Attraverso una selezione di scatti, la fotografa israeliana instaura un proficuo dialogo con l’orizzonte rappresentativo del cinema antonioniano. L’artista fotografa il deserto, l’orizzonte della periferia urbana, il parco cittadino: luoghi svuotati, privi di azione, in cui l’universo delle “assenze”, dei vuoti incolmabili, riesce ad essere un mondo ben più prepotente di innumerevoli “presenze”. Ogni scatto racconta una storia: echi lontani, ombre sfuggenti, strade vuote di campagna in cui non passa nessuno, case silenziose, boschi e fabbriche in lontananza, immagini attraversate da persone senza volto, di spalle, immobili, sospesi nel tempo. Fotografie vuote ma piene di vita che raccontano altre storie di vita in cui l’assenza sfida l’osservatore e il paesaggio restituisce lo sguardo a chi osserva. Foto dallo spazio aperto, in movimento, quasi danzante, un tramite tra mondo e uomo.
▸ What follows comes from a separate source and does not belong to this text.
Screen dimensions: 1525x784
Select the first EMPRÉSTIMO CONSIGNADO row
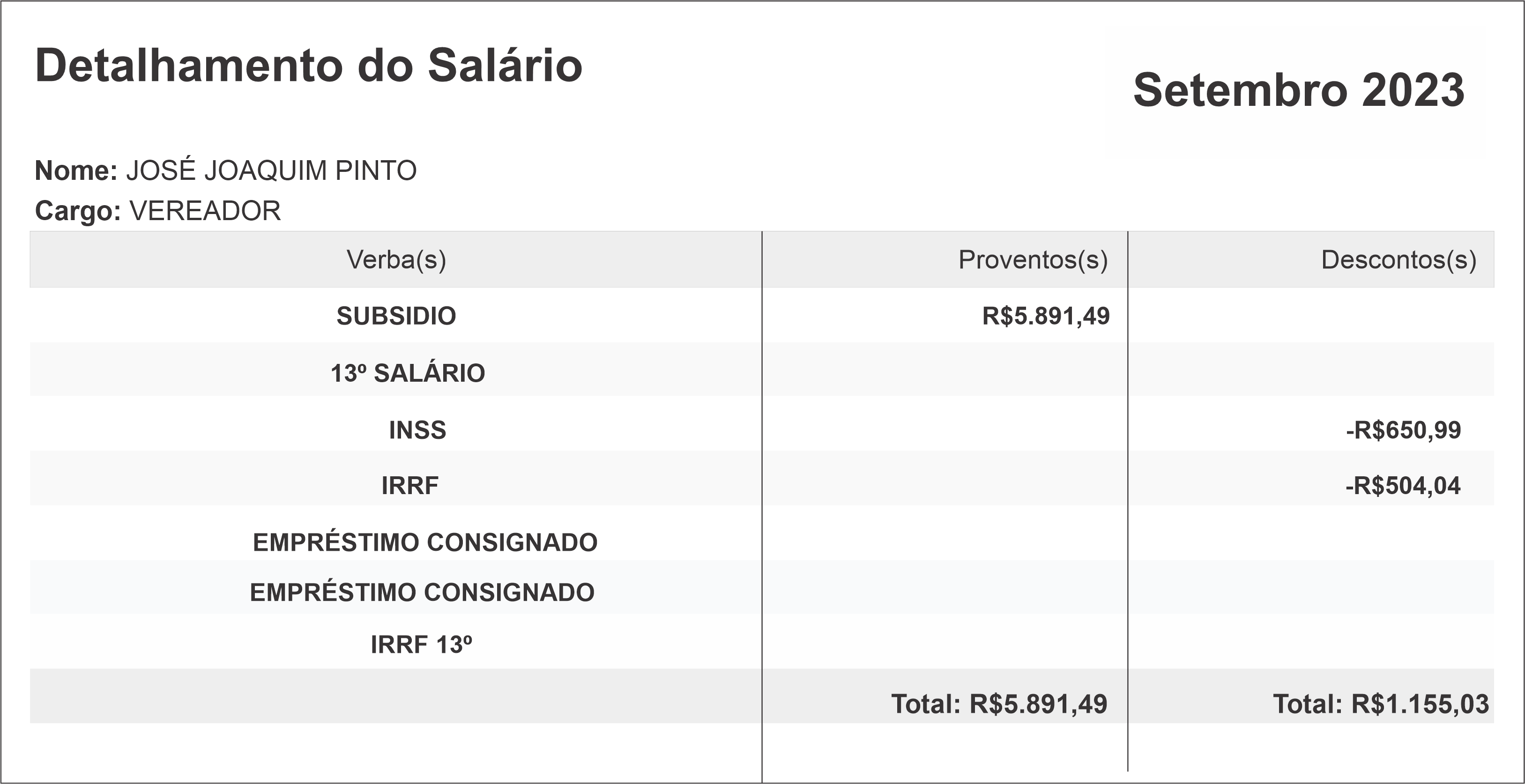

Orith Youdovich vive e lavora tra Roma e Tel Aviv. Fotografa e curatrice, si è diplomata in Fotografia presso l’Istituto Superiore di Fotografia di Roma (ISF, 1992). Da diversi anni ha abbandonato il reportage sociale per dedicarsi alla fotografia di tipo concettuale e da allora dirige il proprio sguardo creativo sul mondo in un continuo processo di analisi del rapporto tra sguardo soggettivo e paesaggio. Svolge inoltre un’attività di ricerca artistica basata sulla connessione tra fotografia e cinema. Ha esposto in numerose mostre personali e collettive ed ha curato esposizioni per Festival di fotografia italiani. È co-autrice del libro Cosa devo guardare – Riflessioni critiche e fotografiche sui paesaggi di Michelangelo Antonioni (Postcart, 2012) e curatrice del volume Fotografia Israeliana Contemporanea (FPM, 2005). Ha co-fondato l’Associazione Culturale Punto di Svista nell’ambito della quale svolge attività legate alla divulgazione della cultura fotografica e al rapporto tra la fotografia e le altre arti. Dal 2000 è capo redattore della testata giornalistica CultFrame – Arti Visive e dal 2009 direttore responsabile di Punto di Svista – Arti Visive in Italia.